| Instructions to follow |
Can you copy the rows below verbatim, from the line with "768x480 pixels. How" up to and including the final row?

── Data rows ──

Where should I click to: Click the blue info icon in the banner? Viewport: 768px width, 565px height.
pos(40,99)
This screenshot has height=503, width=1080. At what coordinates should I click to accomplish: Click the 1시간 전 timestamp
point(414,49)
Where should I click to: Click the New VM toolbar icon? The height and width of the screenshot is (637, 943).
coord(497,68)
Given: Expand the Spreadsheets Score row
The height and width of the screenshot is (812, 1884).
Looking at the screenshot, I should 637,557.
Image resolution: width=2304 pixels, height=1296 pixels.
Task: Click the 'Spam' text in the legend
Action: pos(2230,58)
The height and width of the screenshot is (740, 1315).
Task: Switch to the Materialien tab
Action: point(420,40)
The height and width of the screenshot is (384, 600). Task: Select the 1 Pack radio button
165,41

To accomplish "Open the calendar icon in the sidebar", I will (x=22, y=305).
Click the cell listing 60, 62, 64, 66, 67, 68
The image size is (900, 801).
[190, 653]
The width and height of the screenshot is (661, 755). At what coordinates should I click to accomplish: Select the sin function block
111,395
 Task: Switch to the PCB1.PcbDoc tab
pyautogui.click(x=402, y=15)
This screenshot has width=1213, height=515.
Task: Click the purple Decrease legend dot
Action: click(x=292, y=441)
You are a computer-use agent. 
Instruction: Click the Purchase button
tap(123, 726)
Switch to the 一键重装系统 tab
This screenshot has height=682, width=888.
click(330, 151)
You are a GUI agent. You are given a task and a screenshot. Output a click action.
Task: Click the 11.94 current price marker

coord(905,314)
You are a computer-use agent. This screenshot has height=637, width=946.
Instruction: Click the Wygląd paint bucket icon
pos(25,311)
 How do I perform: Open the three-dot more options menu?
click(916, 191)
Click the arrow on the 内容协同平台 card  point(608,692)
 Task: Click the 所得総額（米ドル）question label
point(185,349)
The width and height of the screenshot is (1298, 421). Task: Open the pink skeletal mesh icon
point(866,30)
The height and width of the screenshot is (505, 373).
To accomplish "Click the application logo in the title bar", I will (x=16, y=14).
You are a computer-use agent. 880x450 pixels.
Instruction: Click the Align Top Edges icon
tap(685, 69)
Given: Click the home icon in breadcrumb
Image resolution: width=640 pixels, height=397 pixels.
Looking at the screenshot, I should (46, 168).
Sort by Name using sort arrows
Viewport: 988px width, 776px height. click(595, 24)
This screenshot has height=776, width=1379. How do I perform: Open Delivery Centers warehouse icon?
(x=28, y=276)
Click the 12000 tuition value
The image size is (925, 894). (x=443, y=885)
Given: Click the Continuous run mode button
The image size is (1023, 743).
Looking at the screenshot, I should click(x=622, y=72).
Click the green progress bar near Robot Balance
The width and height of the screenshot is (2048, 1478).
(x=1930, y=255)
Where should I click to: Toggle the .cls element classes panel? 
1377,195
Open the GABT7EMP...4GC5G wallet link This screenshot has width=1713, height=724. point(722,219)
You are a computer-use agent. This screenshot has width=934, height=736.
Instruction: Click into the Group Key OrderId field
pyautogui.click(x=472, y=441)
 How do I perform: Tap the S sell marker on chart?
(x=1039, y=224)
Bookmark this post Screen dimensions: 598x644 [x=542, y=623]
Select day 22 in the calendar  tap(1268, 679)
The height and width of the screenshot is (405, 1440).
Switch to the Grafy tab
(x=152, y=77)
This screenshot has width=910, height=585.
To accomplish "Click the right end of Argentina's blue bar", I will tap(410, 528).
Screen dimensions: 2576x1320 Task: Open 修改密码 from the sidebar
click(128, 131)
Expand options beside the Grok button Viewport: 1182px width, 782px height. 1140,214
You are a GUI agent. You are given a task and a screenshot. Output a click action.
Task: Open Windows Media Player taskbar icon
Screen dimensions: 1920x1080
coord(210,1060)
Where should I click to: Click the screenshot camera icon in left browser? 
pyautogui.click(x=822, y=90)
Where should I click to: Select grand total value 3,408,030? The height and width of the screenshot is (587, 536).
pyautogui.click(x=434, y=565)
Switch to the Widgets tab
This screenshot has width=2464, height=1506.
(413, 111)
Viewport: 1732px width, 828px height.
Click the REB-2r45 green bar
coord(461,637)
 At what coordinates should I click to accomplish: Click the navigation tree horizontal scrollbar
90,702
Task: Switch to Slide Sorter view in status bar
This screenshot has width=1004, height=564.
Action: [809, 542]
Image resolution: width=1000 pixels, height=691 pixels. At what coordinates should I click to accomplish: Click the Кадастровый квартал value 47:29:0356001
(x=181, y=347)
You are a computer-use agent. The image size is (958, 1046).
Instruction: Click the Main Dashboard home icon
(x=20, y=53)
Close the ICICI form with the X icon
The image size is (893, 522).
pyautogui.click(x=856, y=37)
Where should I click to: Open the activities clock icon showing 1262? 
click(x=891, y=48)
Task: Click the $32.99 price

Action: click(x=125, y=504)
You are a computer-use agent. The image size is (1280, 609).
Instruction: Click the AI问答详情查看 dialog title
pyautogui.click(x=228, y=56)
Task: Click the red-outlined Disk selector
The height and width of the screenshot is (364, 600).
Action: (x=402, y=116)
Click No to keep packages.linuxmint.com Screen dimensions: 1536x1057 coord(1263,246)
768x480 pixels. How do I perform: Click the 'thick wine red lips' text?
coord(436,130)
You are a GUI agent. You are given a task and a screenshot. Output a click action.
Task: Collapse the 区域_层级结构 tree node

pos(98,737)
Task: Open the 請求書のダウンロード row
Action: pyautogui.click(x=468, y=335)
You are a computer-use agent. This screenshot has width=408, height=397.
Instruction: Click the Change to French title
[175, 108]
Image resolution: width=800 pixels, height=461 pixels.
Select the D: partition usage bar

───

| Solution for this exercise |
768x480 pixels. How do I perform: Click the 'thick wine red lips' text?
coord(436,130)
You are a GUI agent. You are given a task and a screenshot. Output a click action.
Task: Collapse the 区域_层级结构 tree node

pos(98,737)
Task: Open the 請求書のダウンロード row
Action: pyautogui.click(x=468, y=335)
You are a computer-use agent. This screenshot has width=408, height=397.
Instruction: Click the Change to French title
[175, 108]
Image resolution: width=800 pixels, height=461 pixels.
Select the D: partition usage bar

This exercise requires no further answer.